> SOURCE TEXT

Judges from [the Ninth Judicial District] met in July and voted to eliminate the fees next year.
"I believe it was done in response to the bribery and graft cases involving former Winnebago County District Attorney Vince Biskupic," said Cicero.
Biskupic was convicted of accepting bribes to dismiss cases. Some of the money that defendants paid to have their cases dismissed went to organizations that he (Biskupic) was involved in or into his own pocket.

¶ 6. The next day, the Leader ran a correction of the article. The correction stated:

A story in Monday's edition incorrectly referred to Vince Biskupic as a former Winnebago County District attorney [sic] accused of bribery and graft.
The name of that official is Joe Paulus, who was recently sentenced in federal court for personally accepting about $48,000 to reduce or avoid court cases.
Also, according to Shawano County Circuit Court Judge J.R. Habeck, the Paulus case had nothing to do with the cutoff of funding for [crime prevention organizations].
Biskupic is a former Outagamie County district attorney. When he ran for the Wisconsin Attorney General office, an issue was raised as to whether he acted properly by accepting funds for [crime prevention organizations] as an alternative to prosecution.
Habeck said he's never heard or seen any allegation that Biskupic personally benefitted from these funds. He has not been charged.
However, Biskupic was rebuked by the state Ethics Board in 2003 for striking secret deals with defendants to avoid prosecution in exchange for payments óf up to $8,000 to local anti-crime groups and his privately operated crime-prevention fund.
It was this issue, Habeck said, that raised statewide judicial awareness of the possibility of paying sums without court proceedings, leading to a review of [crime prevention organization] practices.

The Leader ran a second correction on its front page in early September in response to a demand letter from Biskupic.

> DATASET EXCERPTS
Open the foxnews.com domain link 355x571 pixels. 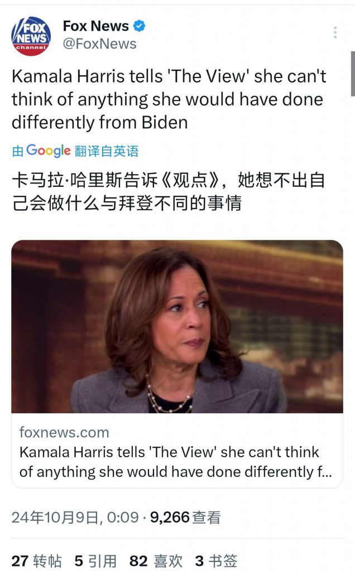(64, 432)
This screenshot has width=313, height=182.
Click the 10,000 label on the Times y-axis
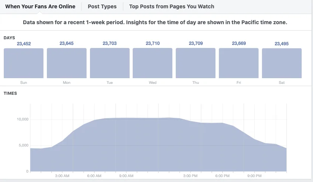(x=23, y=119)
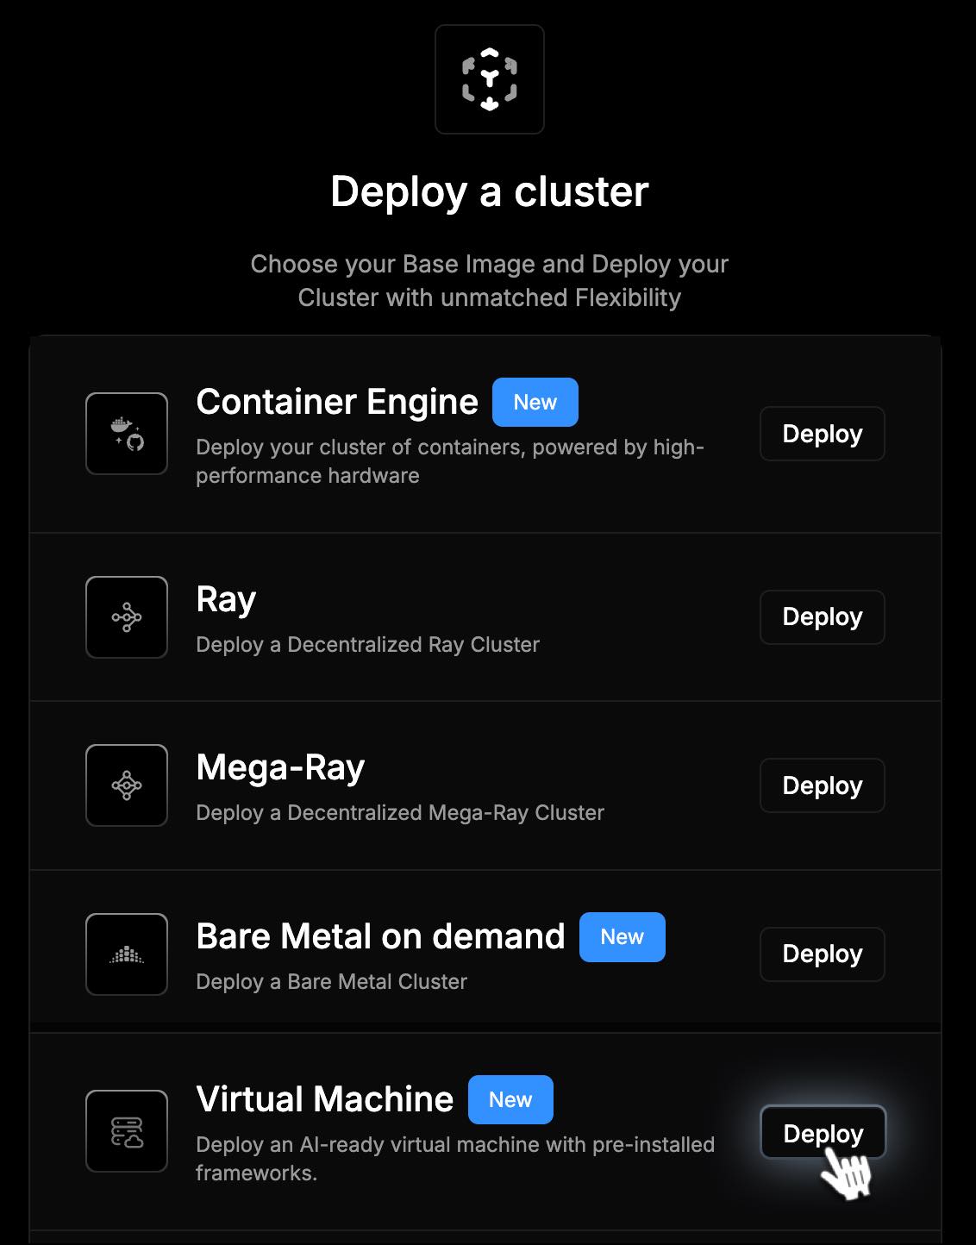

* * *

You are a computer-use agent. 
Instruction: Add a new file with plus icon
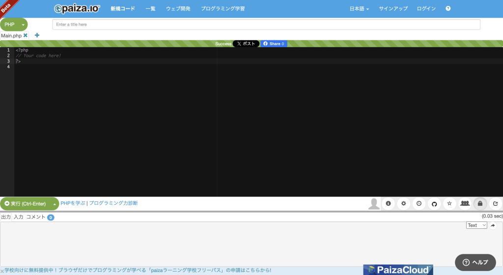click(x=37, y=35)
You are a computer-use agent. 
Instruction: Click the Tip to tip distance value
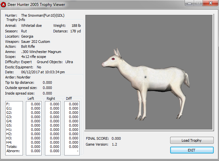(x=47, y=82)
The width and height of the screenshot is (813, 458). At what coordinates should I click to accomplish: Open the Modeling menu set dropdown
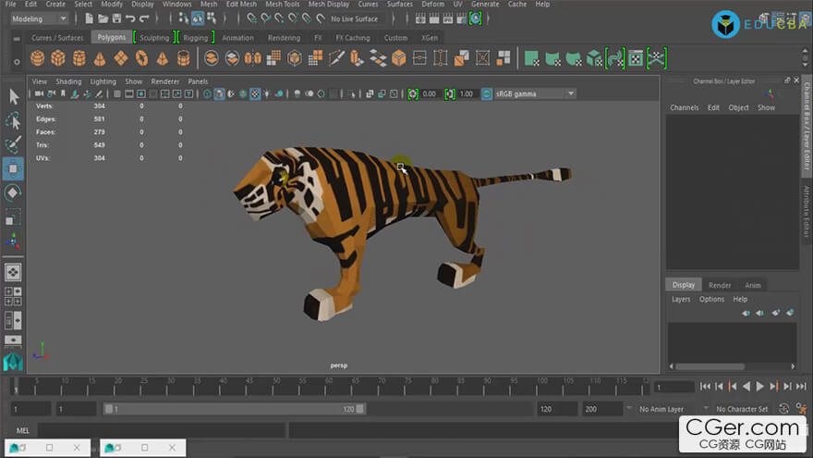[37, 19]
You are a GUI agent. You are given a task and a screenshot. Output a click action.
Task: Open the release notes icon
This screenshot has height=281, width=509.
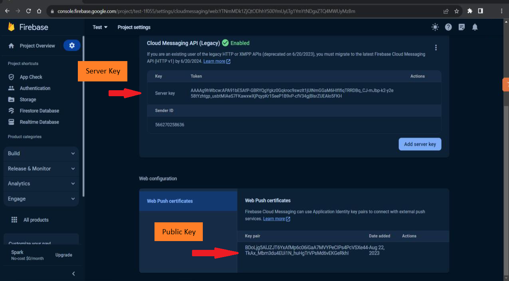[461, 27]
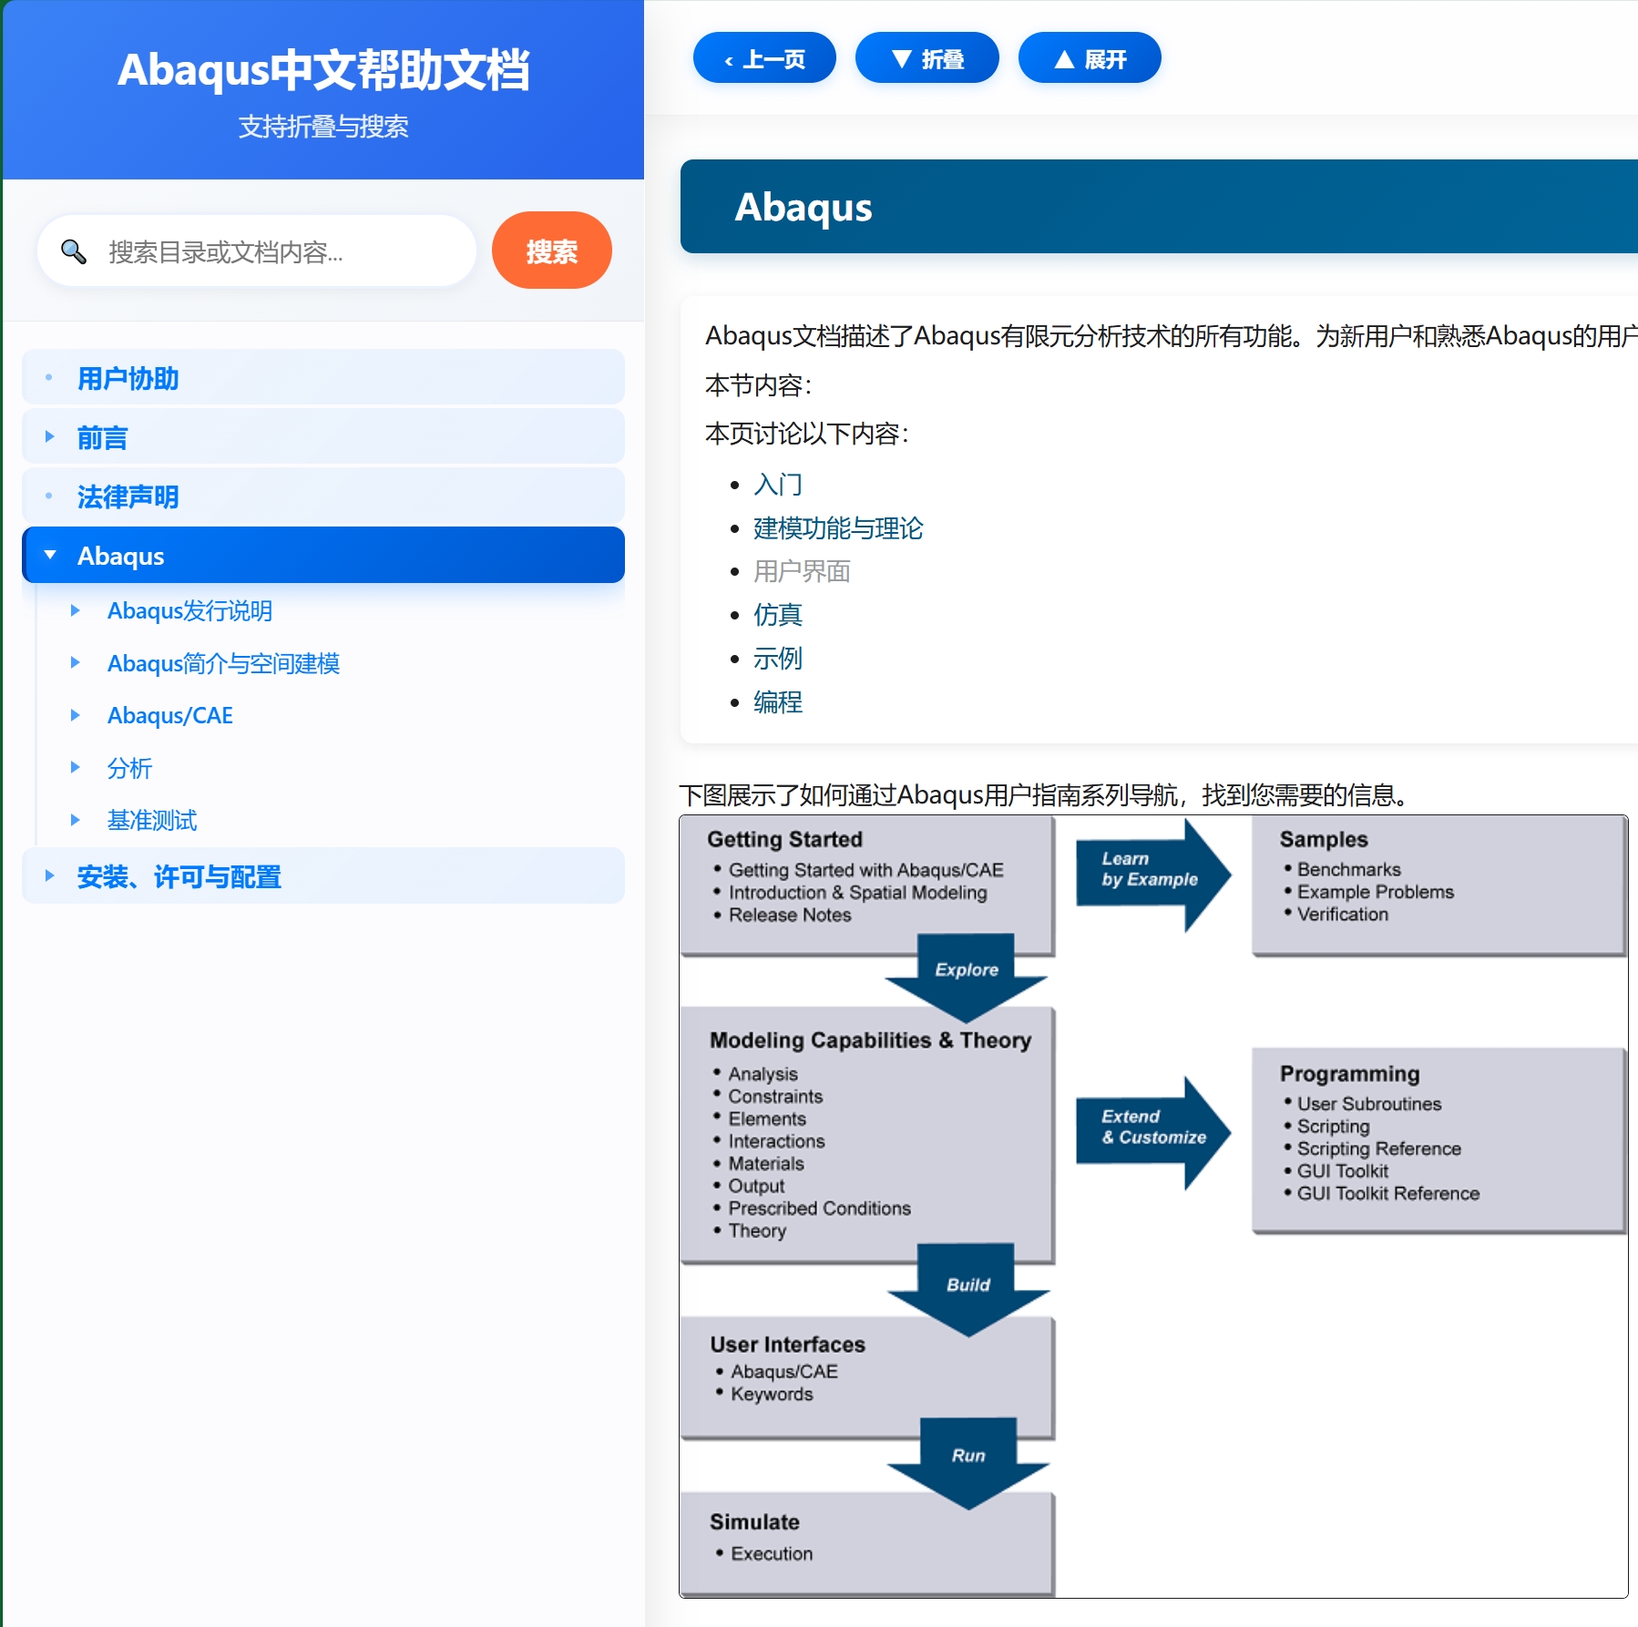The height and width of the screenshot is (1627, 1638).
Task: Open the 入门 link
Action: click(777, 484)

> STATED PROBLEM A
Which counties does the text about the newspaper corrections name?
> STATED PROBLEM B
Copy out the rows between the line holding "This screenshot has width=313, height=182." and the line holding "(x=23, y=119)", inclusive, and leave out the pictures.
The text about the newspaper corrections and the rows come from unrelated sources.

> EXERCISE SOLUTION A
Winnebago County, Shawano County, Outagamie County

> EXERCISE SOLUTION B
This screenshot has width=313, height=182.
Click the 10,000 label on the Times y-axis
(x=23, y=119)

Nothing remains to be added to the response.